Maybe it is just changing some of our habits, such as reducing the length of showers every member in the house takes to just 5 minutes. This will actually save you money without spending a dime. You have just saved water, saved on gas/electric to heat the water and sent less water down the drain to be processed by the sewage plant.

Speaking of reducing the amount of water we use; I was able to acquire some 55 gallon recyclable plastic barrels to turn into rain barrels. We get enough rain here in Upstate New York, so why not collect some.

I have already painted and installed a spigot on one. This first one served as my test model.

I found the cost to buy one of these could run you well over $100, depending on where and what you buy.

Well I ended up spending just under $50. I spend about 3 to 4 hours total painting it and installing the spigot. I am hoping to reduce the cost a little more now that I know what parts I need. I am also sure I can reduce the time spent on painting and installing the little faucet on it, now that I know what I am doing there.

Plain rain barrel

Here are pictures of the barrel before and after paint. (The blue stood out a little too much.) I will have to add a second barrel next to this one as one good rain storm filled it up and more.

Completed rain barrel with spigot

I am using the rainwater to water all the plants around the house. And because my mother gave us a bunch of new perennials this spring, there are plenty to water.

It makes it easy for the kids to help water the plants. They don't have to use the faucet in the garage, which saves me from having to dry the garage floor after them.

The bottom line: Our family just became a little "Greener" without spending a lot of money.


  1. Kudos to you RN.Looks like a winner. El just spent upwards of $90 for something with 1/2 the capacity. Perhaps I can parley off your idea and run a hose from the overflow to a unit similar to yours.

    My only concern would be getting a barrel and what kind of noxious material was inhabiting it. I just have to look around.

    Keep up the good work.

  2. These barrels used to contain tomato sauce so I think they are pretty safe.

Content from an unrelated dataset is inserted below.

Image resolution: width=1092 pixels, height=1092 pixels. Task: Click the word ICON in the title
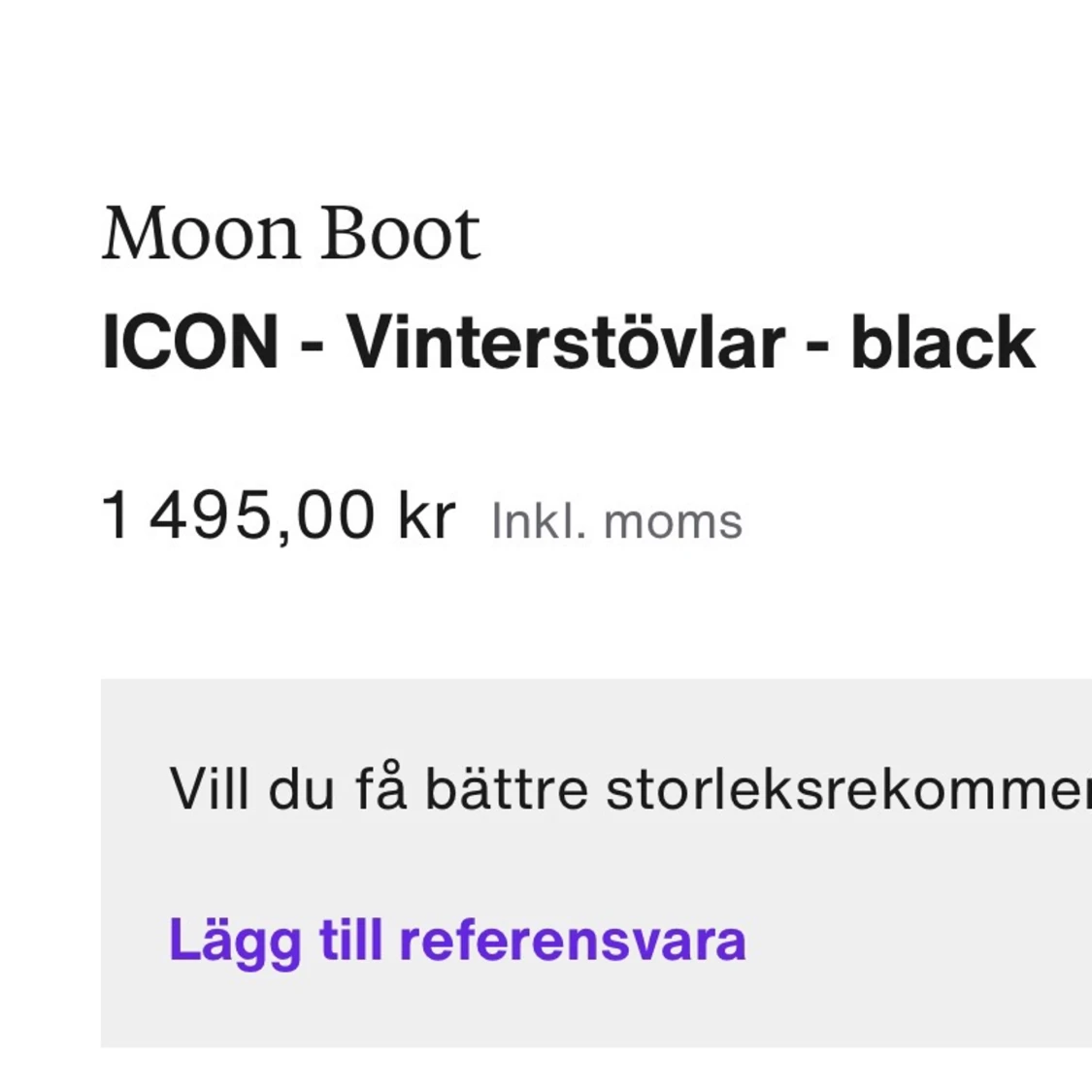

  3. The designs at http://www.aquabarrel.com look a bit safer and all the parts come in a kit. I just picked up a barrel and will have it ready for Spring thaw!

  4. Hi Robert,

    I read your blog and decided to also make my own rain barrel, they came out great and I use them to water the back grass and the flowers in the back yard. This is such an easy way to save water and money. I really look forward to the information on your blogs.